Often, when we relax we are at our most creative. That was certainly the case for Ecospin founder, Paul Loomes. Breakthrough Magazine found out how daydreaming on his anual holiday led to the creation of a business that has serveral international police forces amongst its customers.
Paul Loomes spent 30 years working in the car design industry on both sides of the Atlantic. He’s had a hand in the design of some of the most familiar icons, including the Porsche Boxster and the original 3 Series BMW; plus a host of other vehicles from companies such as Rolls Royce, Ford and Jaguar. But Loomes' leap into entrepreneurship has led to the creation of a vehicle unlike anything he has worked on before.
Back in 2009, Loomes was taking a break and enjoying some contemplation time. It was while floating in his hotel pool one day that his mind turned to Electric Personal Vehicles (EPVs), an area that had interested him for some time.
The most widely known vehicle in this category was the Segway, a product Paul loved. But, as he ran his designer's mind over it, he couldn't help spotting the flaws in the Segway concept, particularly regarding its use in a utility application rather than purely for leisure.
Loomes could see the advantages that a naturally balancing vehicle would have for many users and also how the addition of proper brakes and steering would also be an advantage in many scenarios. He had the beginnings of an idea, that would eventually go on to become the Raptor.
Refreshed from his holiday, and excited by his idea, Loomes began to explore the EPV market in more depth. He quickly established that a large part of the market was in patrol and security applications. He also realised the market was huge and was one well worth entering if he could come up with the right product.
With this further insight, Paul started to develop his idea and set the design criteria.
The most important requirement was that the vehicle was robust. It would ultimately be a tool; its users would not be treating it gently, and it certainly could not let them down. This was something Loomes went to great lengths to ensure in the design of the vehicle. All elements needed to take ruggedness and reliability into consideration with the principal areas such as the choice of frame materials and body composites being critical.
For its intended customer base, the vehicle also had to be relatively conservative in shape. Spoilers and fairings were not something that would be appropriate for a work tool.
Other requirements included security features. Lockable compartments - which could not be accessed if the vehicle was left unattended - were required to secure items such as firearms and evidence.
Flexibility was also vital, with a need to be able to incorporate additional elements like sirens, lighting and, in some applications, Automatic Number Plate Recognition (ANPR) cameras. This required capability in the electrical wiring loom and the ability to physically mount a broad range of equipment onto the vehicle.

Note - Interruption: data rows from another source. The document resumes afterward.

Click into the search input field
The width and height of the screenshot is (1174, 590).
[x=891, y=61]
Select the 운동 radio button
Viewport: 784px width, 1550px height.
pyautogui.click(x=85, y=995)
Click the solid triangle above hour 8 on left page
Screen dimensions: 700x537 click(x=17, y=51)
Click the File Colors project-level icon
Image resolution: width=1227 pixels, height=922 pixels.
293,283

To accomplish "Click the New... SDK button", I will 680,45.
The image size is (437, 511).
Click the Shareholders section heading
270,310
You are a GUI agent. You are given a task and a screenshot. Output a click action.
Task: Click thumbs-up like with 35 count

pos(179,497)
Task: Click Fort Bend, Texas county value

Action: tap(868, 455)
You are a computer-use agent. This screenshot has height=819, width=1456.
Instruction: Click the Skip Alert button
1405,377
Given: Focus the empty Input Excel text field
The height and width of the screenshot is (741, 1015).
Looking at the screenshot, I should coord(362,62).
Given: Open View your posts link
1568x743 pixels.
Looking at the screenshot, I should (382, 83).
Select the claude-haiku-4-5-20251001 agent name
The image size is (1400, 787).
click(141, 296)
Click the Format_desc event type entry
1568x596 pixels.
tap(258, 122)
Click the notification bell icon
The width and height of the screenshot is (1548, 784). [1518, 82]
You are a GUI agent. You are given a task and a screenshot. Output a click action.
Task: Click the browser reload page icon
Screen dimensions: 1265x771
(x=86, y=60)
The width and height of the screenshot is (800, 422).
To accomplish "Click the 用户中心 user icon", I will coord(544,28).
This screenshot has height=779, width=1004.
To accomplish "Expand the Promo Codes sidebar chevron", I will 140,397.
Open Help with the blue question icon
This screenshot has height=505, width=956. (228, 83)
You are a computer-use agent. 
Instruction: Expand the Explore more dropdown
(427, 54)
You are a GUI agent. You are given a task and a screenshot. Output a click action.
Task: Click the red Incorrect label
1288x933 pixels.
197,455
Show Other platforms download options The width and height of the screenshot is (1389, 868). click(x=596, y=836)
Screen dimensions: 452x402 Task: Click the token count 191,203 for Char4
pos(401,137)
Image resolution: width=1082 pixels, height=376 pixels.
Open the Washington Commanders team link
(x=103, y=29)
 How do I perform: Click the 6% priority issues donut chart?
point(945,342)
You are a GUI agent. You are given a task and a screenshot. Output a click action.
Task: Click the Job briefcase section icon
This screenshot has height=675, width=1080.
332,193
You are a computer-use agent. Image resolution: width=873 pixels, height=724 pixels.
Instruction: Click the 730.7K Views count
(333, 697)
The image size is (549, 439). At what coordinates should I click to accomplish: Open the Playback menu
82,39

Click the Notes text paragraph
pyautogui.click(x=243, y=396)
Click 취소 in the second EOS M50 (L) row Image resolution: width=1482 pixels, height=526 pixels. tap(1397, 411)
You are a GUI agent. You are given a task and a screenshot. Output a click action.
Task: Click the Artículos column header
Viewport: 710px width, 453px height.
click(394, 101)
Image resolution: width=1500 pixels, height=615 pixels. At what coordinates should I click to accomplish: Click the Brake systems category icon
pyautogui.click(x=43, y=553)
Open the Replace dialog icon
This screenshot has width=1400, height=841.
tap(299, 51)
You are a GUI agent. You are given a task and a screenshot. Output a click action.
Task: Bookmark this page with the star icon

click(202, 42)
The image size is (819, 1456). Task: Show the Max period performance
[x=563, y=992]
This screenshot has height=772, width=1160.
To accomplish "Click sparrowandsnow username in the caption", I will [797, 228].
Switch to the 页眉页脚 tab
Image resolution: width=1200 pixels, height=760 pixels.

Then, with nothing suitable available offthe-shelf, the entire powertrain - the batteries, motors and their controllers - had to be designed specifically for the Raptor.
The batteries needed to be modular and easily changed. The Raptor can hold up to three batteries to offer a balance between cost, range and speed. One battery may be sufficient for patrolling somewhere small at a walking pace. While to reach the full speed of 25mph and the maximum range of 45 miles, a complete set of three batteries are needed.
Being able to swap batteries easily means the Raptor can continually be utilised, where required - perhaps for shift use. Instead of having to plug the vehicle in when it has used up the charge in its batteries, they can be swapped for a new set while the exhausted set is charged off the vehicle.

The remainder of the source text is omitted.